# WHAT TO DO:
Everything from the line that holds "Select score 3 in the survey" through the end of the records below is to be transcribed exactly, except the pictures.

[Start of Attachment]

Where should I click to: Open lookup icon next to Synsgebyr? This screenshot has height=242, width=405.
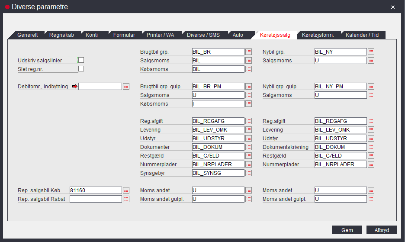click(248, 173)
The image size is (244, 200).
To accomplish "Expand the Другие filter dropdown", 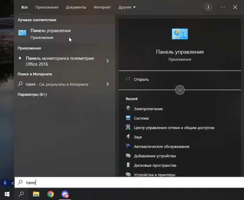I will click(127, 7).
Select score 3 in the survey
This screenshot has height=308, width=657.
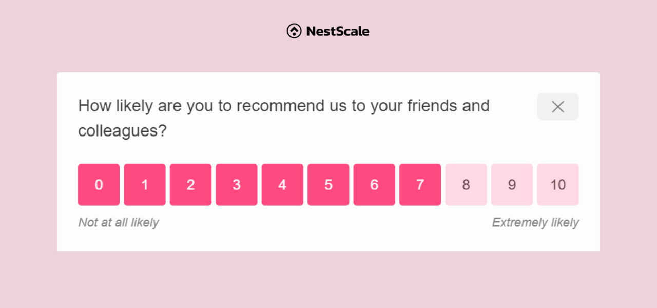tap(237, 185)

[End of Attachment]

# ANSWER BOX:
Select score 3 in the survey
This screenshot has height=308, width=657.
tap(237, 185)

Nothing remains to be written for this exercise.